[Extracted records]
-.-.-
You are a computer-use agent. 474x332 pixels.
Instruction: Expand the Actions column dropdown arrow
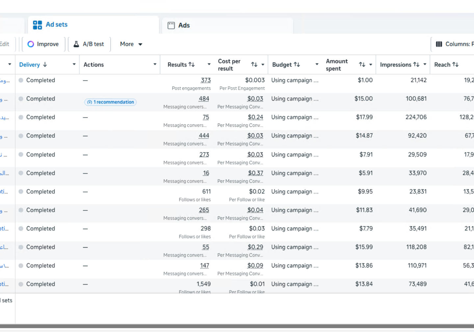155,64
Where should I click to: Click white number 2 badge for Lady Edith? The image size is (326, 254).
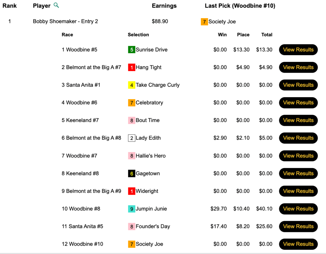click(x=131, y=138)
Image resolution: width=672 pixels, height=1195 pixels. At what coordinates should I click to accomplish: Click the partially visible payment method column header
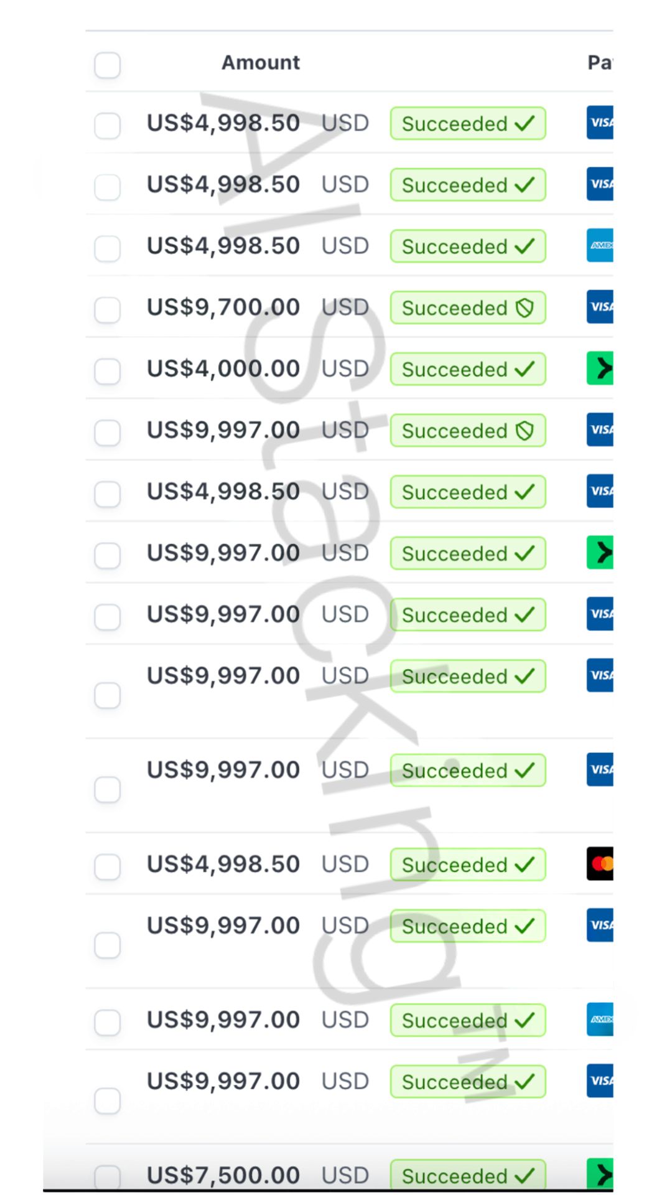click(600, 62)
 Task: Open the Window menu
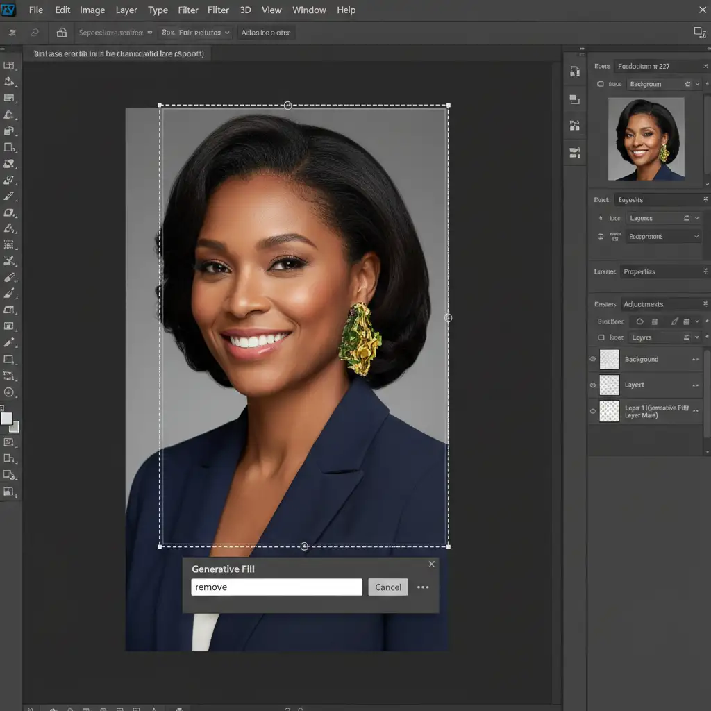coord(309,10)
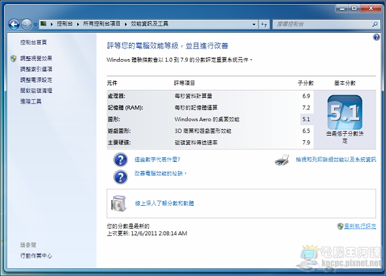Click the 搜尋控制台 search field
The image size is (386, 276).
(322, 24)

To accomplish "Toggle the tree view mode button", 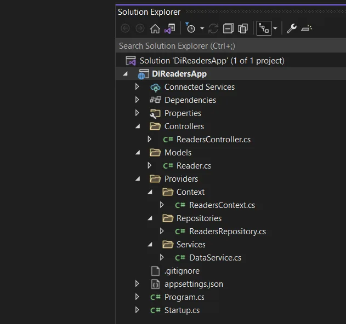I will (x=264, y=28).
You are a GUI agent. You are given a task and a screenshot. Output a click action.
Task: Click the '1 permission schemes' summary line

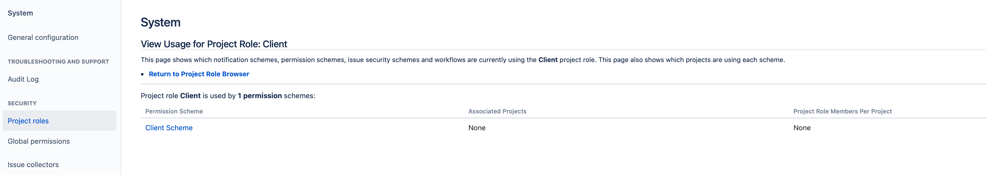pos(228,96)
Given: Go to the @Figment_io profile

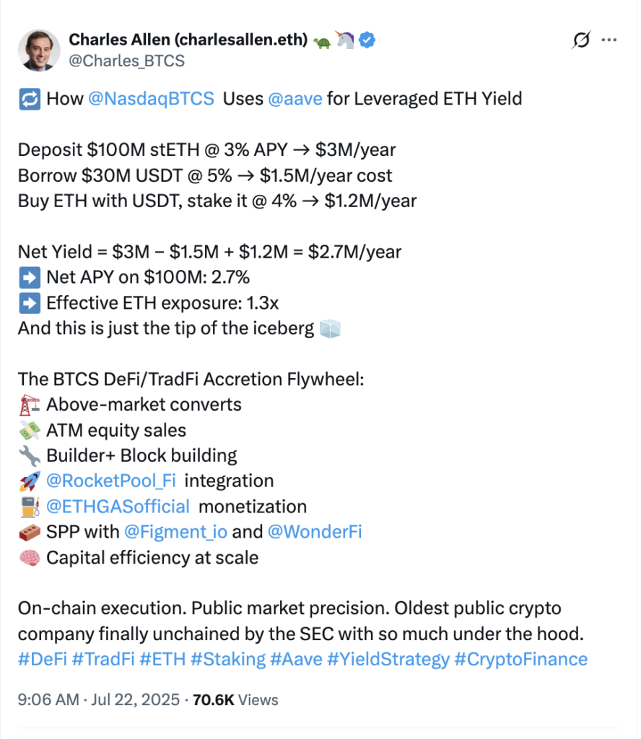Looking at the screenshot, I should point(175,532).
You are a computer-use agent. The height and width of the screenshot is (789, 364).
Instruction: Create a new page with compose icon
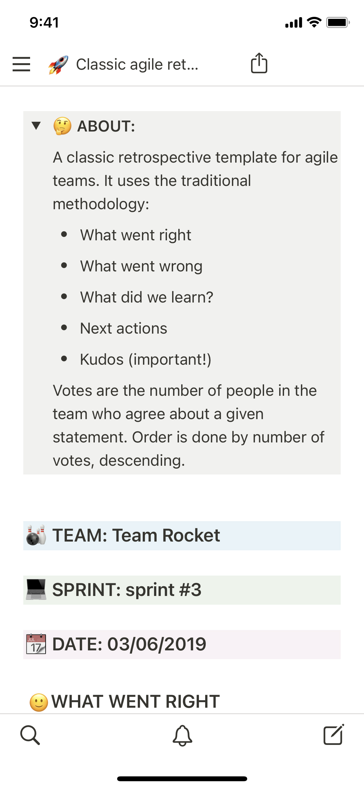[334, 735]
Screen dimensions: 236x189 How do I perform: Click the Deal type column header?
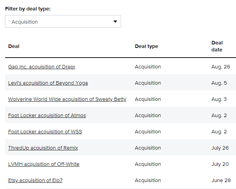coord(146,46)
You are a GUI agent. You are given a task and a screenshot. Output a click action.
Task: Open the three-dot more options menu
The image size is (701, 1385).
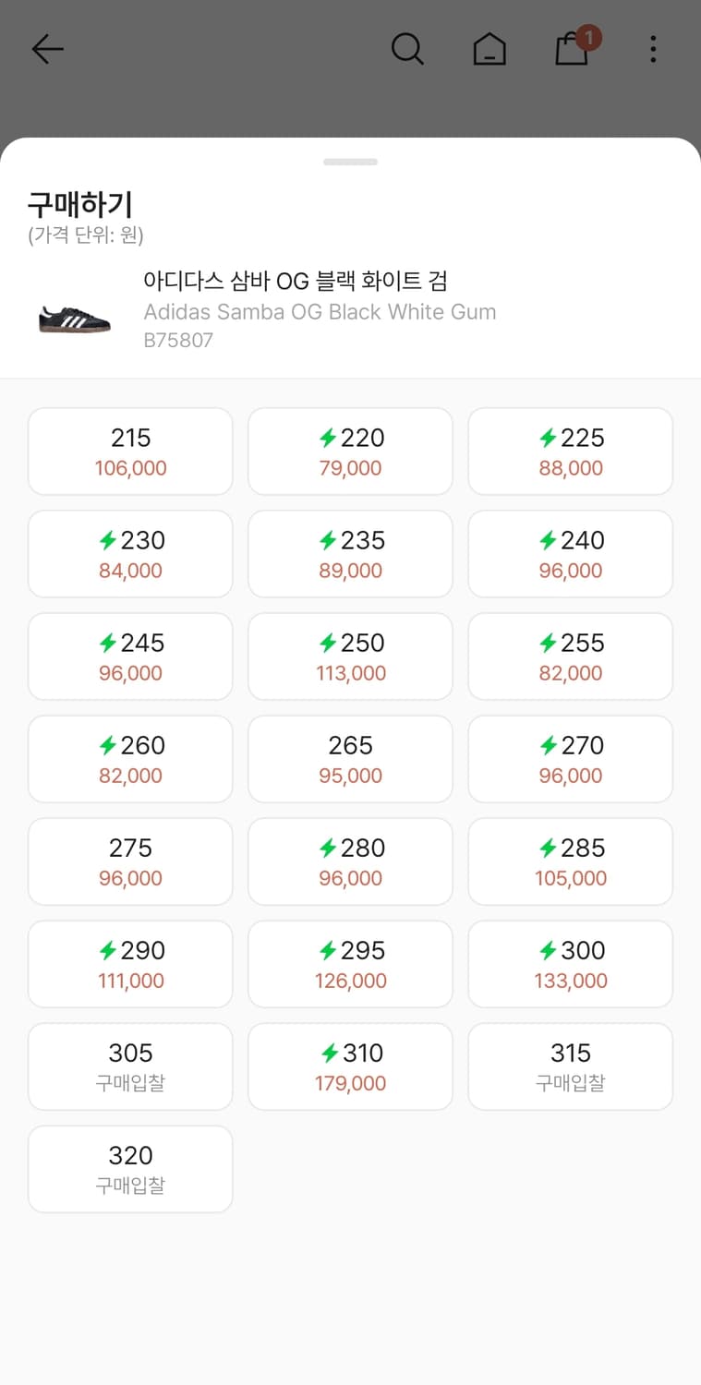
-.-.-
▶ **WHAT TO WORK ON**
Search the data for the string "computer" and copy out every line where it is found.

▶ **ANSWER TO THE EXERCISE**
You are a computer-use agent. 474x332 pixels.
You are a computer-use agent. The height and width of the screenshot is (789, 364).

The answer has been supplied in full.